» MATERIAL FOR THIS EXERCISE
++++++++++++++++++++
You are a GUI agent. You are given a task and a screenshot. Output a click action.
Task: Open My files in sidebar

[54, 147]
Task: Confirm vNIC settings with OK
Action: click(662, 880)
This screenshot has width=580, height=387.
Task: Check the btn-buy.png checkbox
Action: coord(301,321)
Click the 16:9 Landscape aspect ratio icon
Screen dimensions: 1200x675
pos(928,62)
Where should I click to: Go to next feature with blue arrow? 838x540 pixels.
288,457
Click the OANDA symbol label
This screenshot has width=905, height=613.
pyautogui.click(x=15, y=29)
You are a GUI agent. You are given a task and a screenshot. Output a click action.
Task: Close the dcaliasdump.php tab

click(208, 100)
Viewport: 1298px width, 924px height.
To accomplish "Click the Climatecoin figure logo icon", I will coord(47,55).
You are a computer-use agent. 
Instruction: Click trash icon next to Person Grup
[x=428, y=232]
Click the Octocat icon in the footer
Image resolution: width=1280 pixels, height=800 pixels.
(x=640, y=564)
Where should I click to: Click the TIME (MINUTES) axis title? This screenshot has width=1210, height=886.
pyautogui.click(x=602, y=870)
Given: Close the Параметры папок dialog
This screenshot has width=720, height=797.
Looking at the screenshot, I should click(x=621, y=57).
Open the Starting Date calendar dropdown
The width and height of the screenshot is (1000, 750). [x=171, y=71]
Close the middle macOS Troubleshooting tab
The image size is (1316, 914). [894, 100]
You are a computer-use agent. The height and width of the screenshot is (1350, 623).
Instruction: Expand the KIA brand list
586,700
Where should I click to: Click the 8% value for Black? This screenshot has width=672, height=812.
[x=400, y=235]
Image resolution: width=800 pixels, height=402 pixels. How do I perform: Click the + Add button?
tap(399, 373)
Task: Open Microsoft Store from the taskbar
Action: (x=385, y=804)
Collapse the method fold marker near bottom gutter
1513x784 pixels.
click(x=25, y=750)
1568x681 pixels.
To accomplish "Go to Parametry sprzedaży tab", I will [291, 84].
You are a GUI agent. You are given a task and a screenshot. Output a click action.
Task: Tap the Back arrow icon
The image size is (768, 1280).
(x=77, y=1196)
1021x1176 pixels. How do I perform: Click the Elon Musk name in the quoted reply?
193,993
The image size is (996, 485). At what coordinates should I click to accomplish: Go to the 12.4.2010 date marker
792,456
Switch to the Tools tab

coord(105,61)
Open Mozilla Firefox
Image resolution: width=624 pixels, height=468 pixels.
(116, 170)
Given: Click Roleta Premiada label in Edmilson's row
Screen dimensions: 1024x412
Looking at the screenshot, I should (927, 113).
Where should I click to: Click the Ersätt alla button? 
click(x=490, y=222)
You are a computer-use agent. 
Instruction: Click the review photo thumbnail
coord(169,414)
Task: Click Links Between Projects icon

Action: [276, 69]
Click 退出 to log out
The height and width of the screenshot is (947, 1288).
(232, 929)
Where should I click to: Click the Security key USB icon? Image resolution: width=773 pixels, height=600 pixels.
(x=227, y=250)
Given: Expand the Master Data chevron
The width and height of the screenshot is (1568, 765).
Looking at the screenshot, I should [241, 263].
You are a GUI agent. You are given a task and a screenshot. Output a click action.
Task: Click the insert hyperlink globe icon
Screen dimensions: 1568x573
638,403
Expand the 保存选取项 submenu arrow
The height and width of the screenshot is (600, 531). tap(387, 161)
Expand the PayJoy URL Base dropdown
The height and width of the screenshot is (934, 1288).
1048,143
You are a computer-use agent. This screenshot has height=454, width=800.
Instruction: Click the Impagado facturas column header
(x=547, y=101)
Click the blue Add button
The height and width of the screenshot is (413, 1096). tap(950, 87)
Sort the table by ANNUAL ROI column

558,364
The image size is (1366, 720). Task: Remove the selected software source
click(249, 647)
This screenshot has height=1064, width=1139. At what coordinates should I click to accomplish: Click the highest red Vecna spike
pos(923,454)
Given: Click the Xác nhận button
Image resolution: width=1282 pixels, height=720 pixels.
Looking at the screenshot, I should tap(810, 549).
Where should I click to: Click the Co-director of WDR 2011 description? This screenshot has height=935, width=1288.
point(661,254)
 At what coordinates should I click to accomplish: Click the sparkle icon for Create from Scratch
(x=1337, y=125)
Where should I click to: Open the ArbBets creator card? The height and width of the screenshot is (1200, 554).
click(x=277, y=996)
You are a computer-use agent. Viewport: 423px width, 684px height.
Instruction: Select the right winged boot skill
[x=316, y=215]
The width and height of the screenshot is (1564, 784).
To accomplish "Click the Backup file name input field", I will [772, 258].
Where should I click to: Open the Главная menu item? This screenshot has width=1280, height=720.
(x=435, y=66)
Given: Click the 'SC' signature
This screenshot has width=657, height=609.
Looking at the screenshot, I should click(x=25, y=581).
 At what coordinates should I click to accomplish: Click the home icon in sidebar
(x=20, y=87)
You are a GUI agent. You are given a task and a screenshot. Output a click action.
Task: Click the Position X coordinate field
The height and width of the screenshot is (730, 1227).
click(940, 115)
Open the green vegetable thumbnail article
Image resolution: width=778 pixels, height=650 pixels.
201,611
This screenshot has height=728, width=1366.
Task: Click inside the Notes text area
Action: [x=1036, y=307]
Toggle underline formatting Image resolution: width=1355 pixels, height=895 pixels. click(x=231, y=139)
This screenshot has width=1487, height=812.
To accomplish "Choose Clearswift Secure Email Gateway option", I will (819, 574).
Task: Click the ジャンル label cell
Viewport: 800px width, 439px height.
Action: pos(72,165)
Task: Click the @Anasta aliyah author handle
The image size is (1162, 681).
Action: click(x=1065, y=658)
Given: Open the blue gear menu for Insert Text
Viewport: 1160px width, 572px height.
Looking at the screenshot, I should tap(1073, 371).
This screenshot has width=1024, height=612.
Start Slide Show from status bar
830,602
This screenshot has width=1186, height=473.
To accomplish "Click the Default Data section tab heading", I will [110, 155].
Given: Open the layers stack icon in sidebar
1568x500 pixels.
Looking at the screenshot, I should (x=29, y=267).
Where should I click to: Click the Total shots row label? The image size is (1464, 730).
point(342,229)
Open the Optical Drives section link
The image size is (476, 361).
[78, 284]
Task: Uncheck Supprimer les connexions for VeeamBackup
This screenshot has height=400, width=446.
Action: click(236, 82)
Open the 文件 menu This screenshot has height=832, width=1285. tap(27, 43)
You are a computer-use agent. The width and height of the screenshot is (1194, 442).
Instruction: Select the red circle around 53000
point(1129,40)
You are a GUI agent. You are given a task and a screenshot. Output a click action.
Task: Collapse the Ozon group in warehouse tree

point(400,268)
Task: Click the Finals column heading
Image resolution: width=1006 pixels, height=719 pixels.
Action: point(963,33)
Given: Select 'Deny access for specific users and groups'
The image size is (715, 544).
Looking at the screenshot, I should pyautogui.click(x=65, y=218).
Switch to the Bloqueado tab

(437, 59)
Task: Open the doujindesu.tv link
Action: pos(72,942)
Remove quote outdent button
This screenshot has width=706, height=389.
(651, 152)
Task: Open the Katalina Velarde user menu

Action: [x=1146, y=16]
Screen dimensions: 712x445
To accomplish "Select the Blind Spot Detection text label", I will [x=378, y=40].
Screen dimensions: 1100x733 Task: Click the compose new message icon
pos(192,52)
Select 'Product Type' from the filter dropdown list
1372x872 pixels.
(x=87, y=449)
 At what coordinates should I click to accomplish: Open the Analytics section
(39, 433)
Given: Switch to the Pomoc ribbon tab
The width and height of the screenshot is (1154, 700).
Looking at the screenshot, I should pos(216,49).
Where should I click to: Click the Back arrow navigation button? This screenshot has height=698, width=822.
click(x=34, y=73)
++++++++++++++++++++
Print the data word for word, from its first line through the line containing "pos(928,62)", including both of those lines.

» RESPONSE
You are a GUI agent. You are given a task and a screenshot. Output a click action.
Task: Open My files in sidebar

[54, 147]
Task: Confirm vNIC settings with OK
Action: click(662, 880)
This screenshot has width=580, height=387.
Task: Check the btn-buy.png checkbox
Action: coord(301,321)
Click the 16:9 Landscape aspect ratio icon
Screen dimensions: 1200x675
pos(928,62)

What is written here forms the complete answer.